Overall, firms spend the most money on advertising, sponsorships, individual partner business development set-sides, non-educational firm events and tradeshows/networking events, the survey says.Hinge

High-growth firms spend less on advertising, sponsorships, non-educational firm events, individual partner business development set-asides and public relations. Rather, these high-growth firms choose to spend their money on marketing materials, content creation, networking/trade show displays, the website and search engine optimization, and educational events. Marketing materials are a particularly impactful way of increasing brand awareness. Printing company logos on promotional products such as mugs, keyrings, and even confectionary is a unique way to make a lasting impression on consumers. Furthermore, many businesses may have found that they have had a successful marketing campaign due to implementing some of these ideas, which has helped their business to receive more traffic. For example, some of these SEO case studies may prove just how efficient this marketing method can be to companies to help with their development. Businesses just need to find a method that has the best chance of helping their business’ popularity and they will spend any amount of money to make sure that this happens.

“AAM members want to understand how budgets are developed industry-wide, and how their firm’s planning and process measures up against successful growth strategies.
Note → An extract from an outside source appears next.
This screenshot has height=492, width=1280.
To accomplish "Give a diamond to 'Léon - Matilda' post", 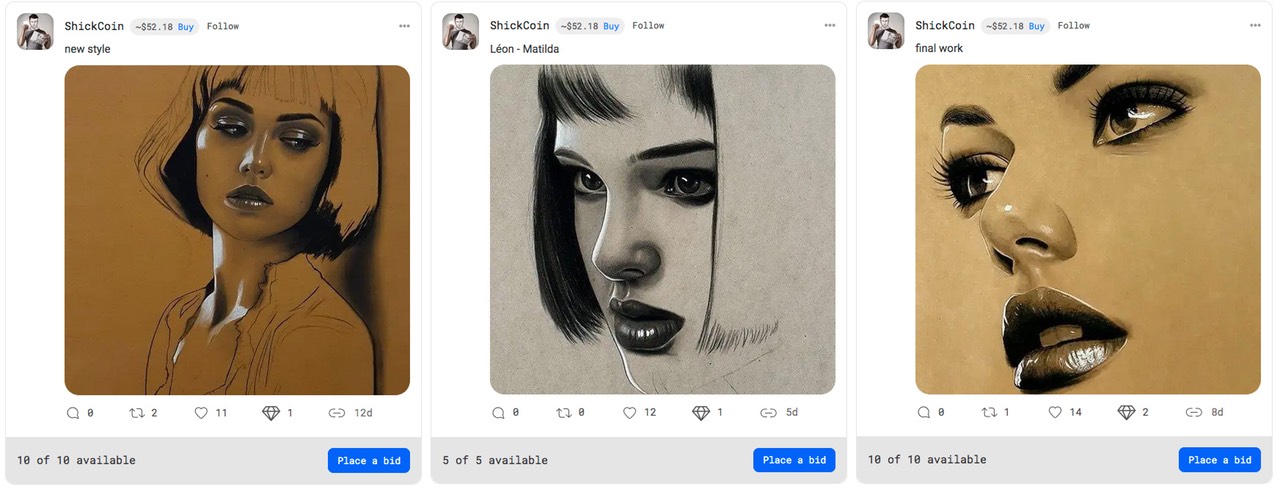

There are data points in the study that are instrumental for marketing, growth and business development initiatives – not just for marketers but firm leadership industry-wide,” says AAM CEO Jayla Boire.

Hinge MP Lee Frederickson says, “High-growth firms showed consistent patterns in how they are managing their marketing. For companies looking to stay competitive and learn from their industry peers, these findings are extremely telling.”

AAM members get the first section, on overall marketing benchmarks, at no cost. The full report is $300 for members and $600 for nonmembers. (http://www.accountingmarketing.org/marketingbudget/index.asp) The report includes a section designed to help marketing professionals prioritize tactics more effectively. A budget worksheet aids in establishing a basis for comparison to industry benchmarks.